Your task: Reproduce everything from the start of the items down to the line containing "[x=130, y=130]", inclusive, with no changes.
[BEGIN Input]
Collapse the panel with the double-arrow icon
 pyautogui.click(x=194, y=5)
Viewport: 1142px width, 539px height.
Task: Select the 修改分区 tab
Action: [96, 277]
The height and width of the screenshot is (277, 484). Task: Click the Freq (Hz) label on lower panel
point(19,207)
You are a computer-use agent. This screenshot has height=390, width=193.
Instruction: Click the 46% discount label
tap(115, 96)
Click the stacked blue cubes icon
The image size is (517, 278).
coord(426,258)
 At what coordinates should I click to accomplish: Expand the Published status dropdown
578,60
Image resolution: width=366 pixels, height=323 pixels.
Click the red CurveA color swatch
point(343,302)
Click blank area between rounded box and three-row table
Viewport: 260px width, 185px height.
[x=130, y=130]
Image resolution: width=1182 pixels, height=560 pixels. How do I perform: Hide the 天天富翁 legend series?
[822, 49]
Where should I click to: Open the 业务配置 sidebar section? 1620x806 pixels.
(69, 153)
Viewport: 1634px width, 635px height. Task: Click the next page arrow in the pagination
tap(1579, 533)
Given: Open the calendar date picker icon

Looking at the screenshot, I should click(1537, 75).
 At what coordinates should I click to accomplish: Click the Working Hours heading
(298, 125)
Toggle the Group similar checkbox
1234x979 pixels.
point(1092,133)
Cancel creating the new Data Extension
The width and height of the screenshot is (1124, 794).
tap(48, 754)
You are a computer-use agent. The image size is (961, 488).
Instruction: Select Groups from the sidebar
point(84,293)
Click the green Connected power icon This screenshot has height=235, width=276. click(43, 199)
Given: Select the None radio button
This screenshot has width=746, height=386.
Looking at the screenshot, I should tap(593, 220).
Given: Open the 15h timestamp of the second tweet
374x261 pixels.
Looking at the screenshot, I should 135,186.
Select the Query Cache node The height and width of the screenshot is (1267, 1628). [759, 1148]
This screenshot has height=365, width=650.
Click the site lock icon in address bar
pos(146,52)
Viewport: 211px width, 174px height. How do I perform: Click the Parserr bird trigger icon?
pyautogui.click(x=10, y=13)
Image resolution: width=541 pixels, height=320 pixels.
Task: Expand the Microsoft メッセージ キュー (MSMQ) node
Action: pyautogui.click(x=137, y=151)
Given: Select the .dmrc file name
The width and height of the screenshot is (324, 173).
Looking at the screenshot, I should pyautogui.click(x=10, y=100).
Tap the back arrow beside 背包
[END Input]
The result:
Collapse the panel with the double-arrow icon
 pyautogui.click(x=194, y=5)
Viewport: 1142px width, 539px height.
Task: Select the 修改分区 tab
Action: [96, 277]
The height and width of the screenshot is (277, 484). Task: Click the Freq (Hz) label on lower panel
point(19,207)
You are a computer-use agent. This screenshot has height=390, width=193.
Instruction: Click the 46% discount label
tap(115, 96)
Click the stacked blue cubes icon
The image size is (517, 278).
coord(426,258)
 At what coordinates should I click to accomplish: Expand the Published status dropdown
578,60
Image resolution: width=366 pixels, height=323 pixels.
Click the red CurveA color swatch
point(343,302)
Click blank area between rounded box and three-row table
Viewport: 260px width, 185px height.
[x=130, y=130]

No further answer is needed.